An Australian cruise ship passenger has died after two sightseeing seaplanes collided in mid-air in Alaska.
America's National Transportation Safety Board has launched a search operation involving aircraft and multiple sea vessels.
Local authorities confirmed at least four people had been killed, while an Australian and a Canadian were still missing.
Three of the four victims are said to be American.
'We are devastated by today's incident and our hearts go out to our passengers and their families', a statement from flight operators Taquan Air said.
Sixteen people in total were on board the two aircraft, most were passengers on the Royal Princess cruise liner touring the region.
Cruise line Princess Cruises said two other guests, one Australian and one Canadian, are missing.
'All of us at Princess Cruises are deeply saddened by this tragic news and we are extending our full support to the investigating authorities as well as the travelling companions of the guests involved,' company spokesman Brian O'Connor said in a statement.

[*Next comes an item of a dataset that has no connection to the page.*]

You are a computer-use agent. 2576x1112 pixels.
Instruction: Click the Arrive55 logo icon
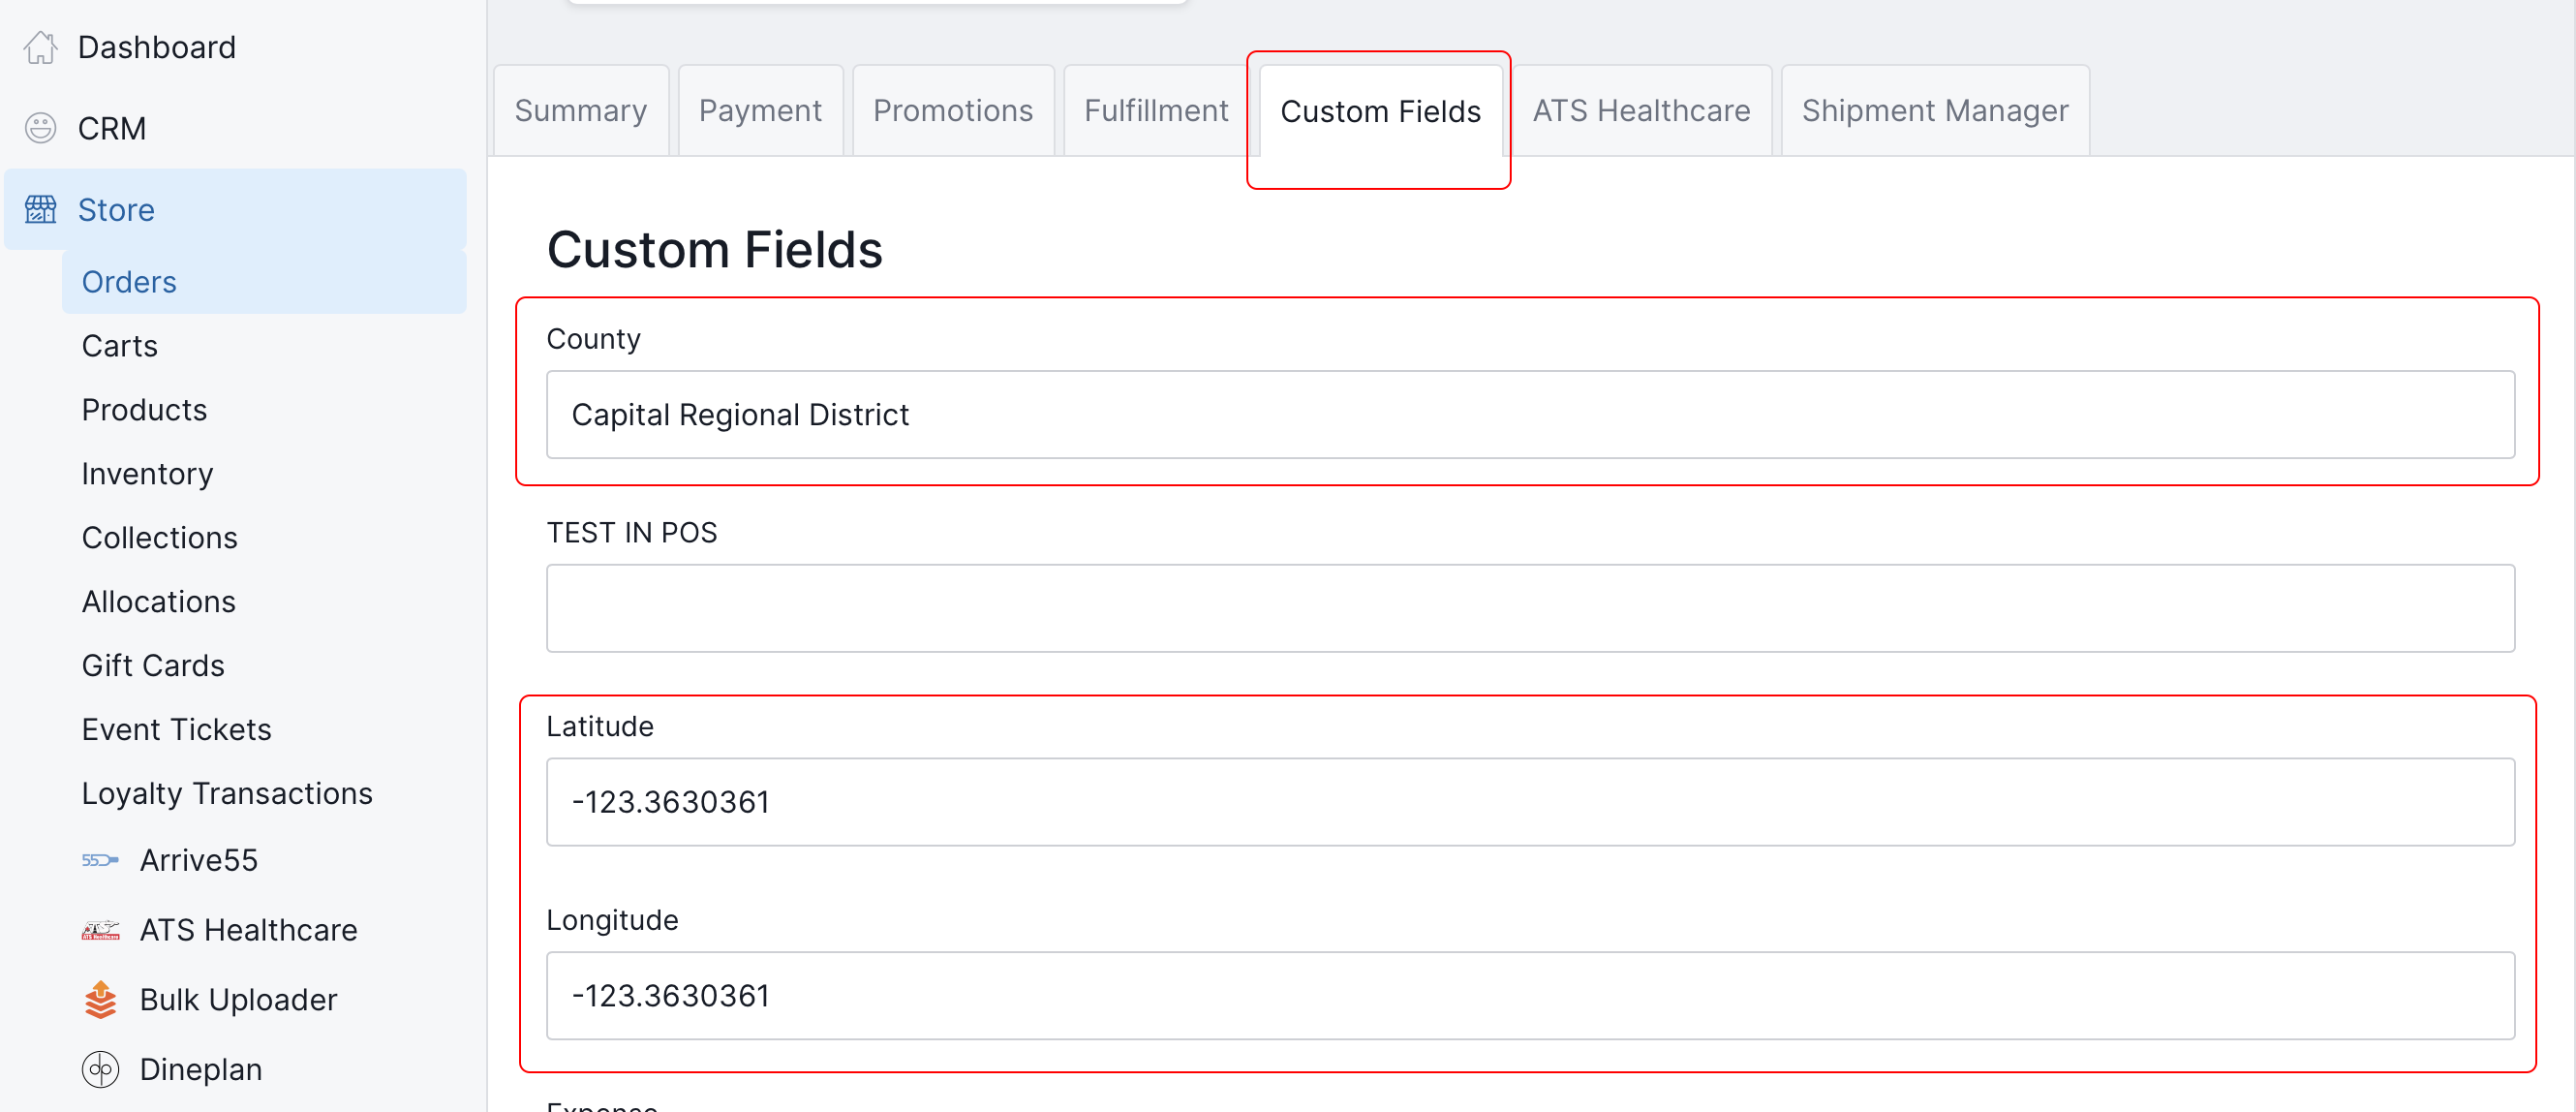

The Royal Princess, which can carry up to 3,600 people, was among four city-sized cruise ships in the tiny coastal community on Monday.
Earlier, the company confirmed that the pilot of a de Havilland DHC-2 Beaver and at least three passengers were killed in the collision with a de Havilland Otter DHC-3 yesterday.
The cause of the crash in relatively good weather, high overcast skies with light southeast winds was not known. The crash occurred about 13 kilometres from Ketchikan, near George Inlet.
The planes came down about three kilometres apart with some of the debris field on land. Their altitude wasn't immediately known
The collisions, 370 kilometres south of the Alaskan capital Juneau, where the water temperature is currently hovering around 10 degrees.
Four survivors were taken to Harborview Medical Centre in Seattle late last night.